Every record must appear in the answer exactly as it stands.

_____

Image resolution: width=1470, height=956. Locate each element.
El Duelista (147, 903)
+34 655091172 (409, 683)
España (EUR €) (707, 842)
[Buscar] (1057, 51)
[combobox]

_____

## Worked solution
Image resolution: width=1470, height=956. Locate each element.
El Duelista (147, 903)
+34 655091172 (409, 683)
España (EUR €) (707, 842)
[Buscar] (1057, 51)
[combobox]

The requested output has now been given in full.